Hace tiempo que me vengo asombrando ante la profunda estupidez con que los guionistas de nuestras series adornan a sus personajes masculinos. El punto culminante de esta tendencia se alcanza en «Los Serrano», esa historia de barrio en la que ellas se dedican a la enseñanza y son cultas, elegantes y sensibles, y ellos se dedican a cortar lonchas de jamón y son ignorantes, desaliñados y torpes. A ellas les gusta la ópera y ellos sólo se emocionan con el fútbol. Ellas asisten a clases de yoga y ellos viven al borde de un ataque de nervios. Ellos las aman con una pasión irracional y casi claudicante, de puro menesterosa, y ellas los toleran a ratos, entre el desprecio y la ternura.
Me da a mí que ni las mujeres son siempre tan estupendas, ni los hombres tan zafios. Algunos hombres hay, no necesariamente afeminados o fuera de órbita, que disfrutan, como intérpretes o como oyentes, de la música clásica, que gustan de la prosa de Cervantes o leen algo más que la prensa deportiva, que saben dictar una sentencia justa o construir un puente que no se caiga, que pilotan aviones o levantan rascacielos, que sofocan incendios o curan enfermedades. Y hasta los hay, me parece, perfectamente dignos de admiración. Lo que pasa es que no salen en las series y, cuando lo hacen, se diría que están siempre de paso, como estrellas fugaces que debieran menos a su vaporosa realidad que a nuestros macizos deseos.

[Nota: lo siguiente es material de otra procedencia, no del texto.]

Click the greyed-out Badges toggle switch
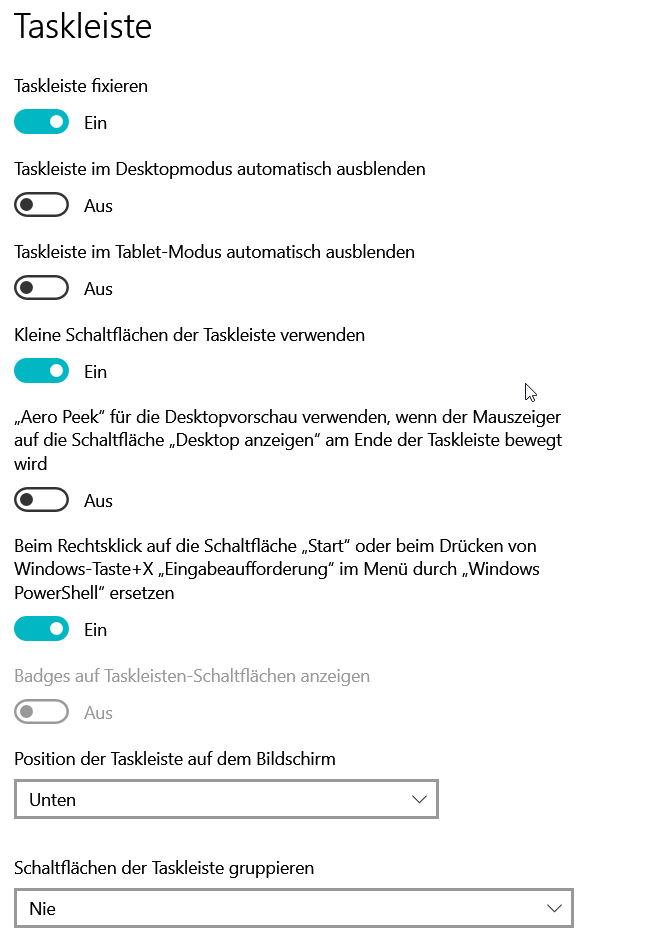The height and width of the screenshot is (949, 671). (x=41, y=711)
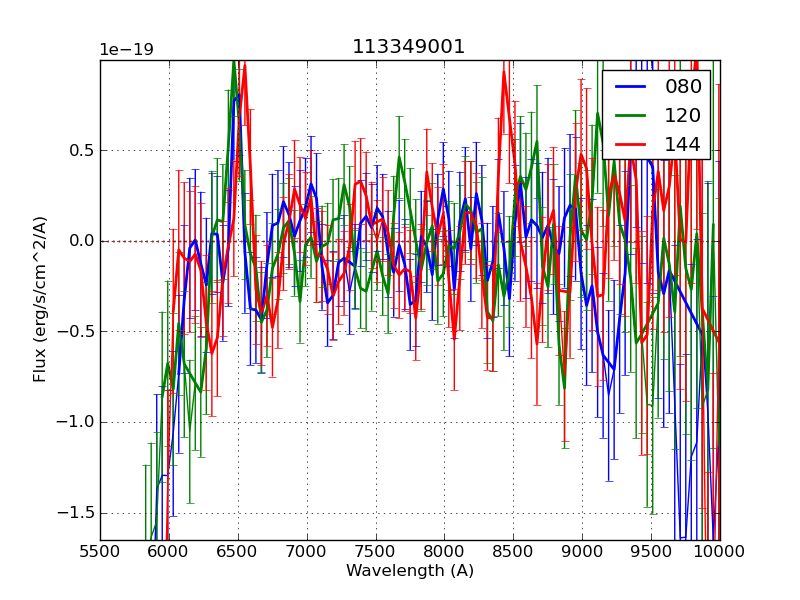Viewport: 800px width, 600px height.
Task: Click the 5500 x-axis tick label
Action: [100, 551]

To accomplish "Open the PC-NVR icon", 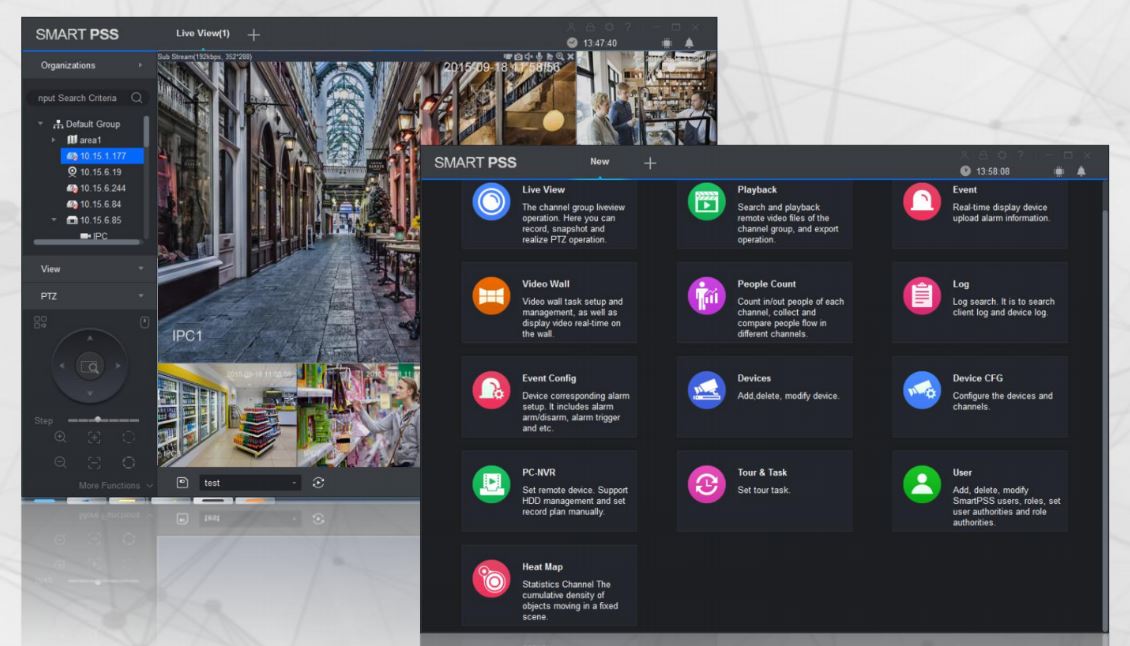I will [x=491, y=484].

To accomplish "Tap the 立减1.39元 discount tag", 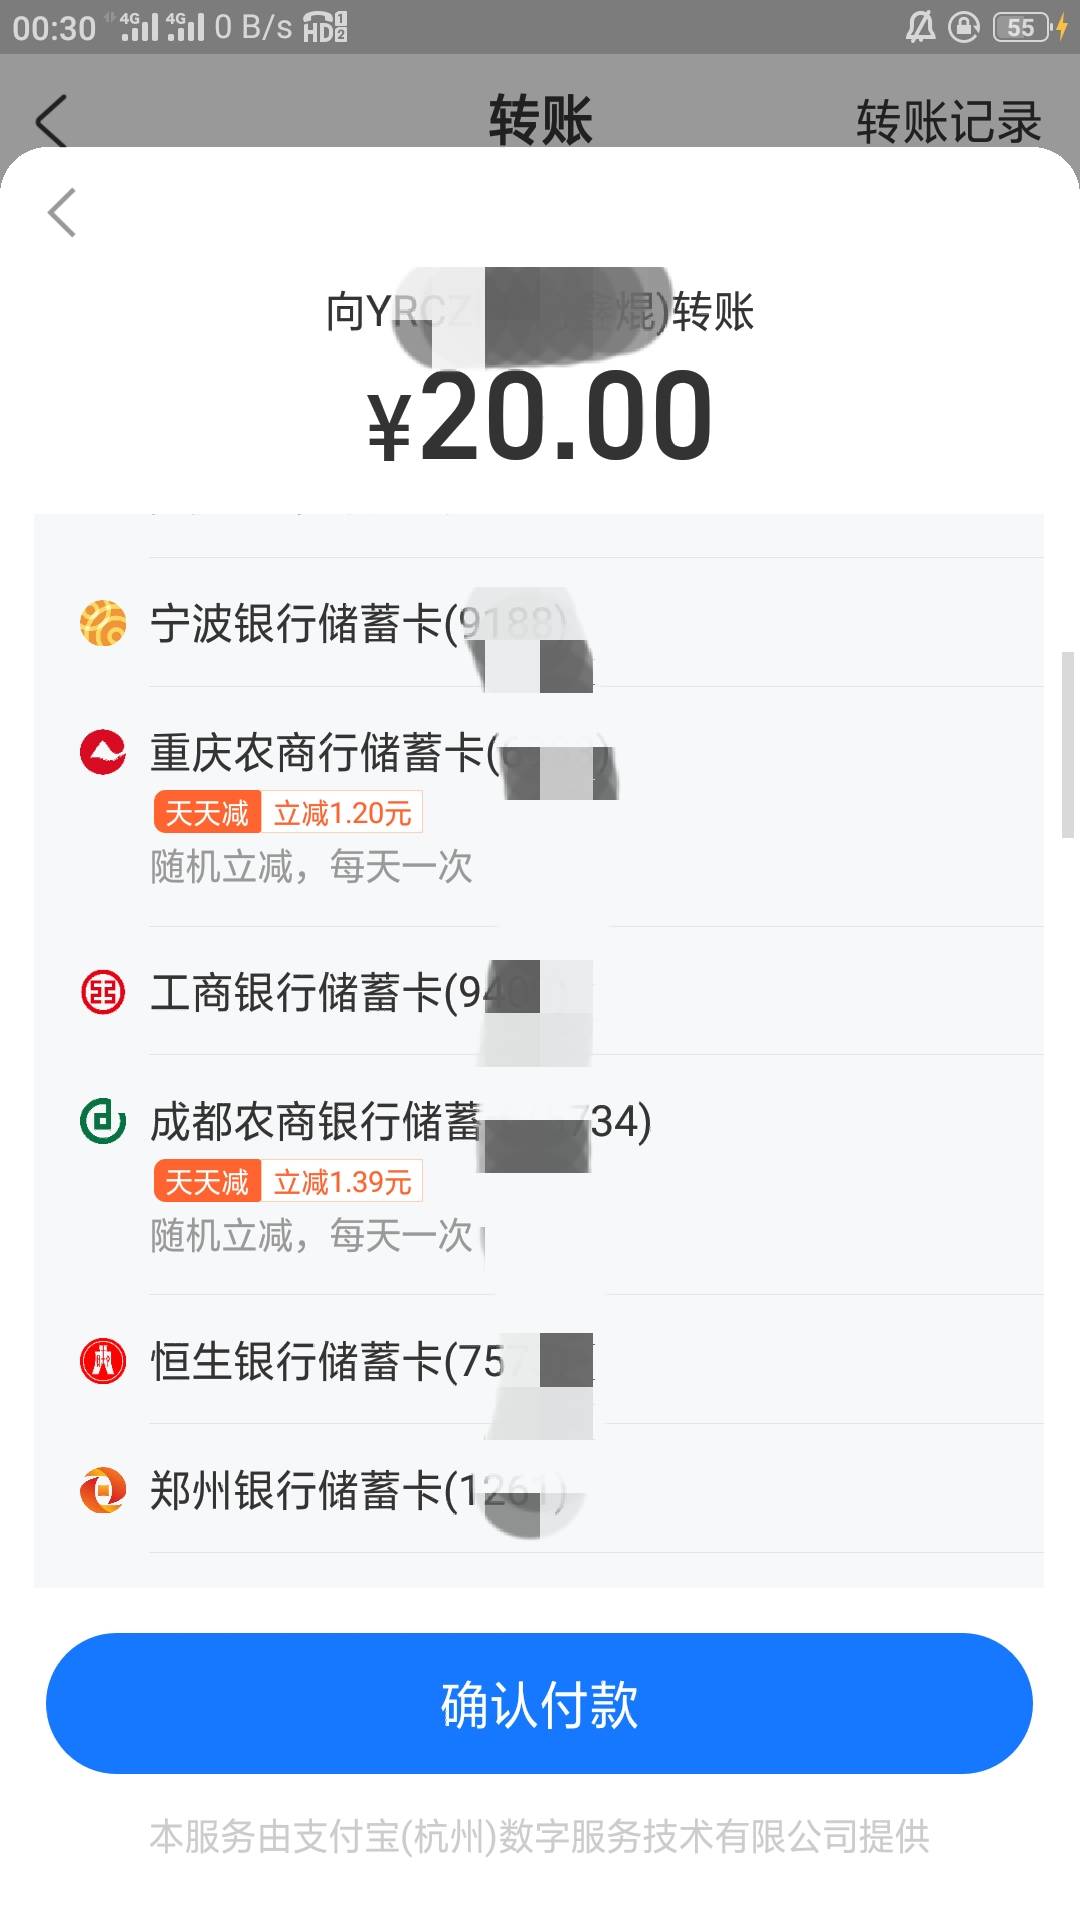I will (x=342, y=1182).
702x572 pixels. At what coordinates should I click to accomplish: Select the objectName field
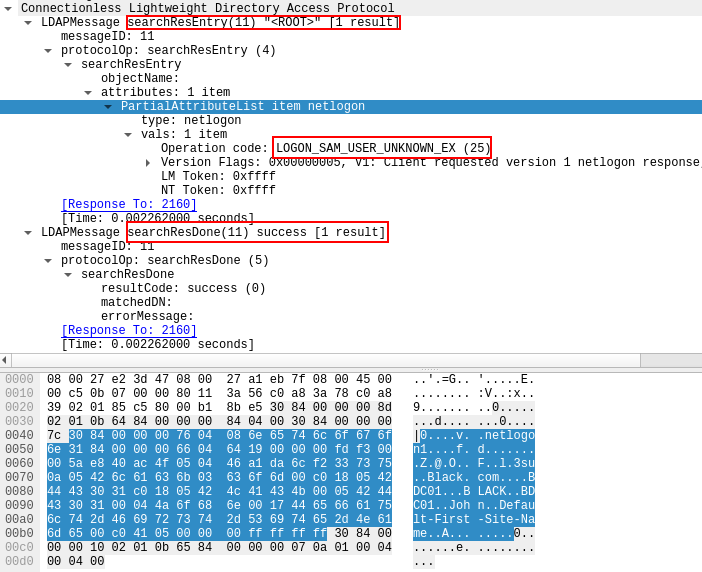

Los hombres de la ficción televisiva o cinematográfica nacional son siempre malos o tontos, cuando no las dos cosas a la vez, que es lo frecuente. Unos maltratan a sus parejas. Otros, los más atractivos, resultan, hacia la mitad de la película, ser unos ambiciosos sin escrúpulos. Otros se contentan con traicionarnos y, los que no merecen pudrirse en el infierno, como mucho destacan por su absoluta indefensión y su nulo criterio ante las artes o partes femeninas. Los únicos que se salvan de vez en cuando son los forajidos, los rebeldes o los que padecen algún tipo de tara, ya sea física o mental. O sea, los marginados del sistema. O sea, los que no asumen, por incapacidad o designio, el papel que la tradición les atribuye. No me digan que no es ligeramente sospechoso.
Ese hombre blanco de presunto corazón negro que estudia porque quiere y trabaja porque debe, que accede a su situación por los cauces establecidos, que un buen día decide formar una familia con una mujer a la que ama y respeta, que se atreve a traer hijos al siglo y a cuidarlos de la manera, distinta y necesaria, en que sabe hacerlo, que cumple sus obligaciones y paga religiosamente sus impuestos, que simplemente acata las reglas del juego y se instala, yo diría que heroicamente, en la difícil normalidad… Ese hombre, según soplan las modas, lo tiene crudo.
Y, sin embargo, no hay nada más eléctrico, más redondo, más fecundo, más completo y equilibrado en la naturaleza que el amor de ese hombre por una mujer, y de una mujer por ese hombre. Nada más sólido que su entrega coherente y absoluta. Nada más fulgurante que sus pasos seguros y sus alas de fuego. Cuando ese hombre se posa en tu pecho “posato”, como el amante de la canción de Leonardo, algo muy dentro te dice que eso, y no otra cosa, es el universo. Que en ese enredo se oculta la clave de todos los misterios. De la materia que nace y de los soles que estallan. De los planetas que giran y de los días que amanecen. De las ciudades que bullen y de los campos que brotan. Yo lloraría de amor al uso, si no me diera vergüenza. Y diría que un hombre dulce entre los brazos es el principio de todos los tiempos. Y multiplicaría su especie de muerte para devolverle una especie de vida. Y celebraría la infinita verdad de nuestra carne, porque somos, trenzados, el futuro del mundo.